▶ Work to be completed
Work through the data and say how many lines contain "computer". The number alone is the answer.
####
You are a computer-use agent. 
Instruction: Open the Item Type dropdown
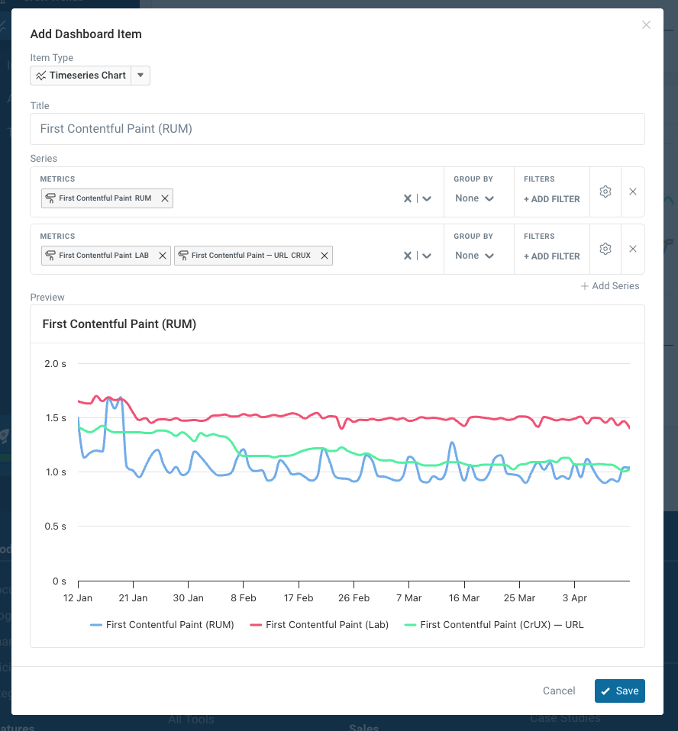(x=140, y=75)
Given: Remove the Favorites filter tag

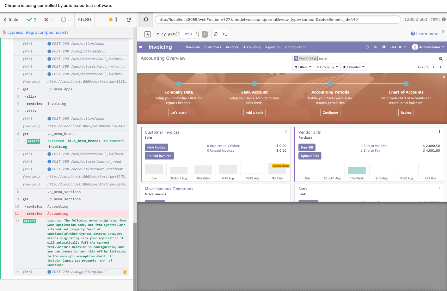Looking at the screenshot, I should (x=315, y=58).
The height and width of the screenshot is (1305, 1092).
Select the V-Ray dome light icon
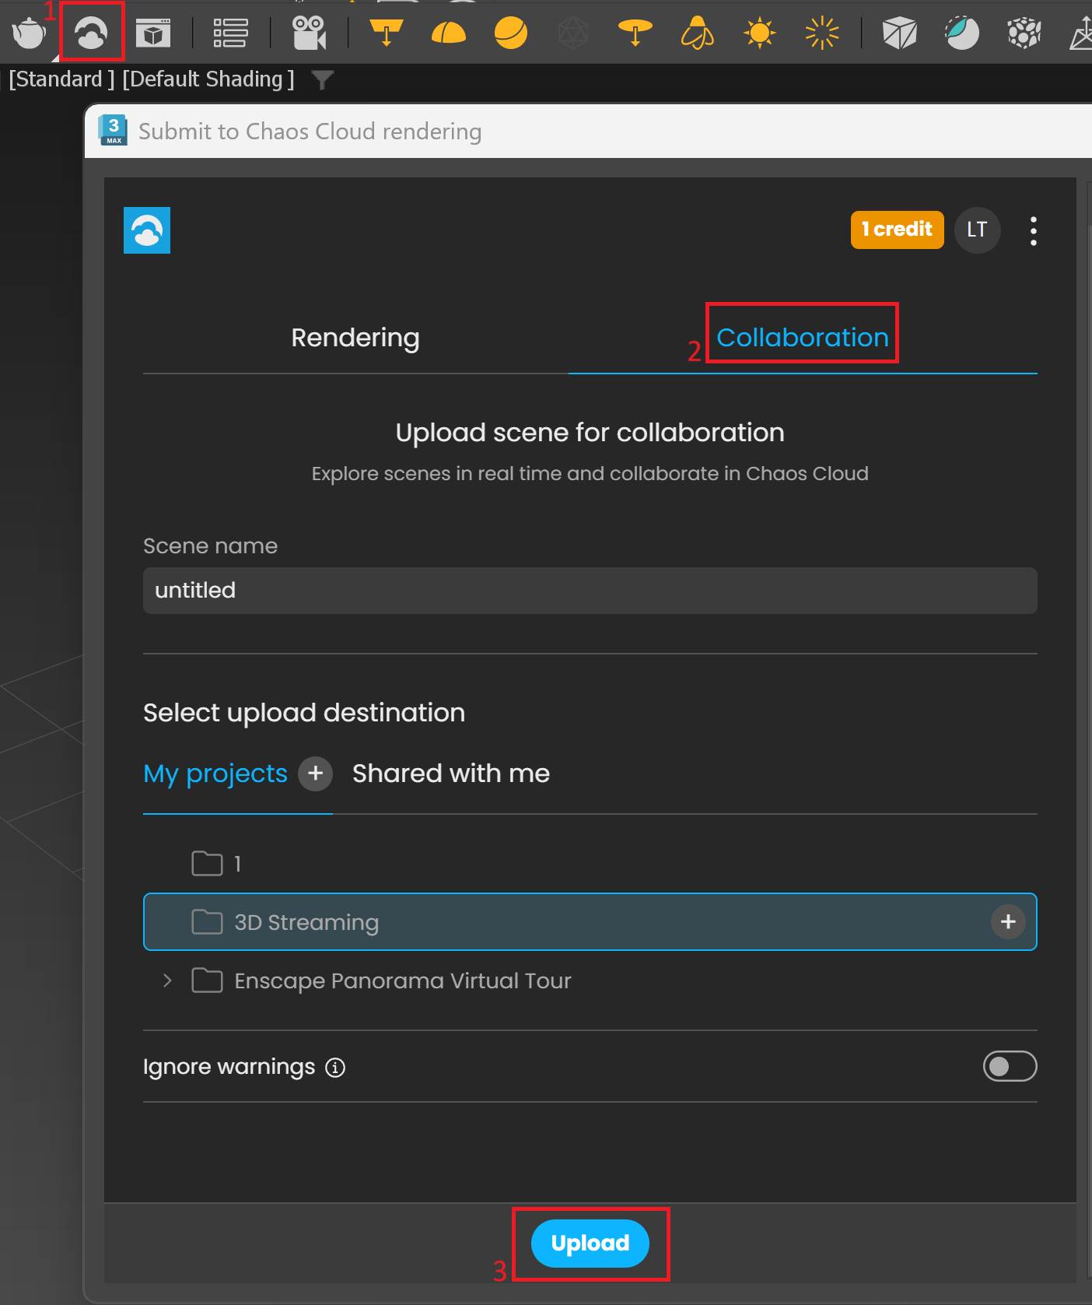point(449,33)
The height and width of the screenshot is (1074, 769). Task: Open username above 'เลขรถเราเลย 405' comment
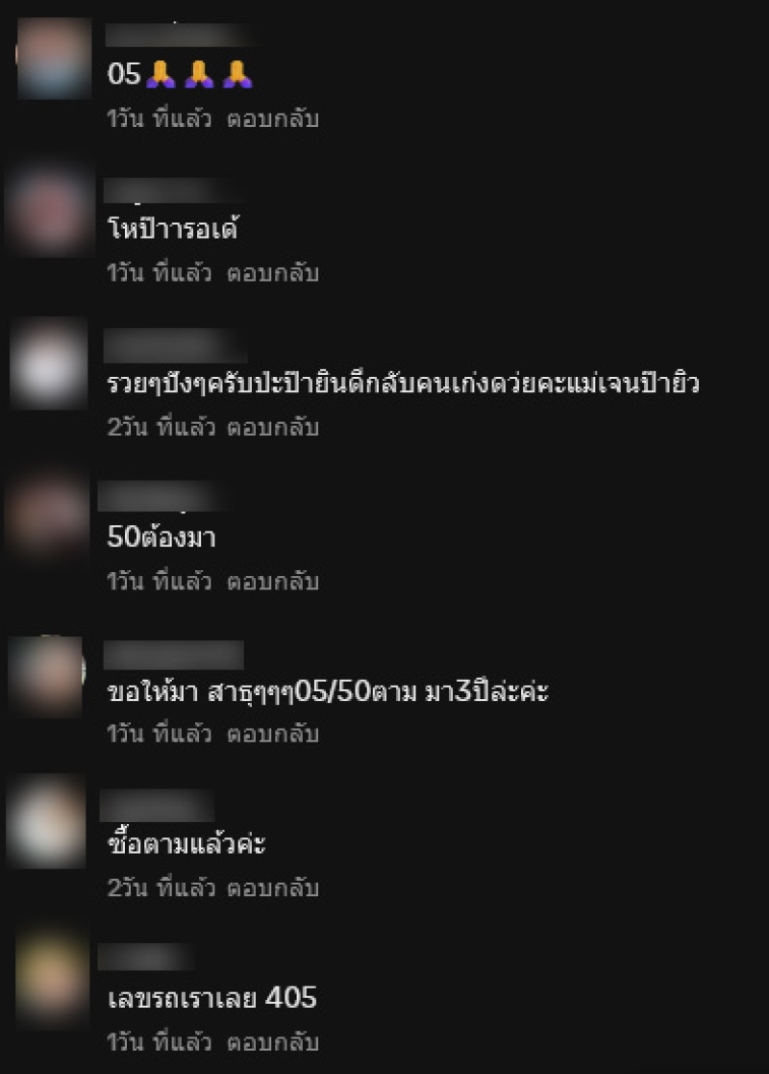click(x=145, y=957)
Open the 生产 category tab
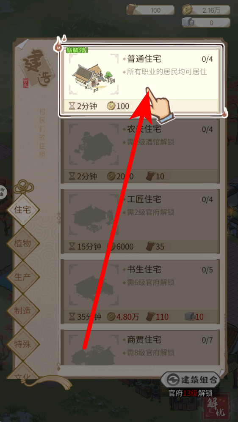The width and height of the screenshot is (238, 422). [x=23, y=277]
####
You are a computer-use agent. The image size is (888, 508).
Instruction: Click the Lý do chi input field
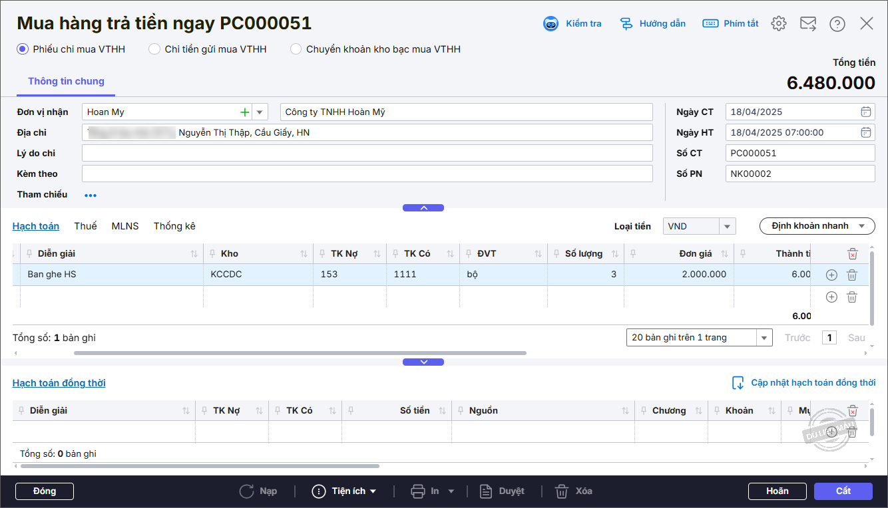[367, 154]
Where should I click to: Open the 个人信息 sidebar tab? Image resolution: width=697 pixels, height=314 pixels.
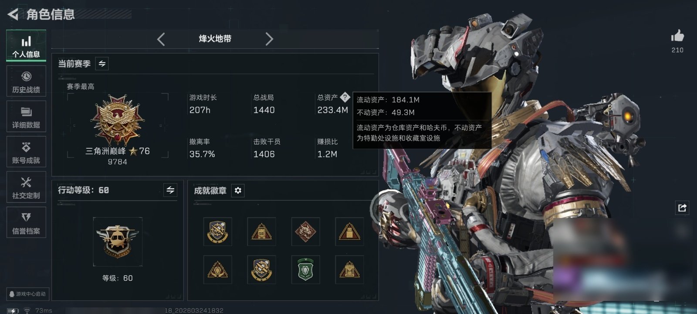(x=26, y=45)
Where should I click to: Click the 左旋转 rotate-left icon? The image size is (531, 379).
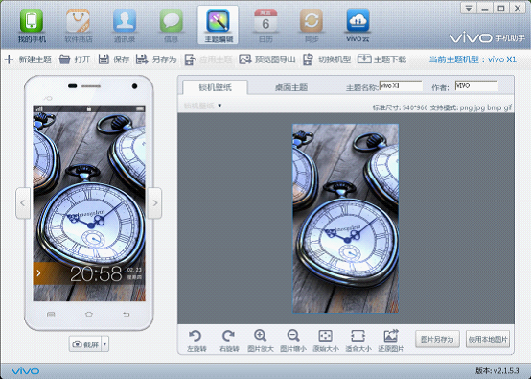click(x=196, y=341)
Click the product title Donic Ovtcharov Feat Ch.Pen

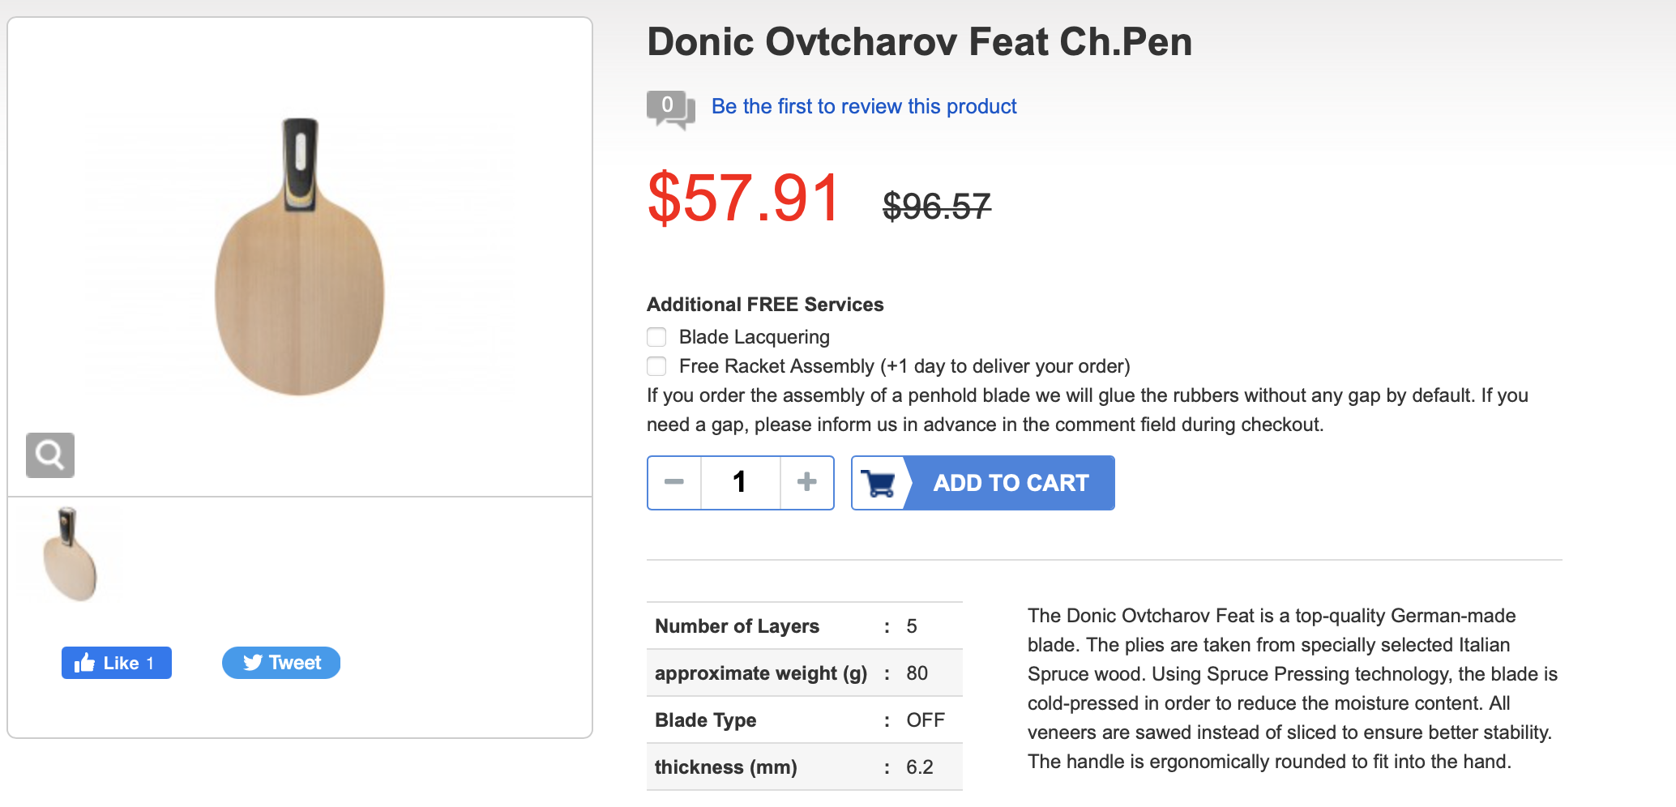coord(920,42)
####
▶ Solution below
2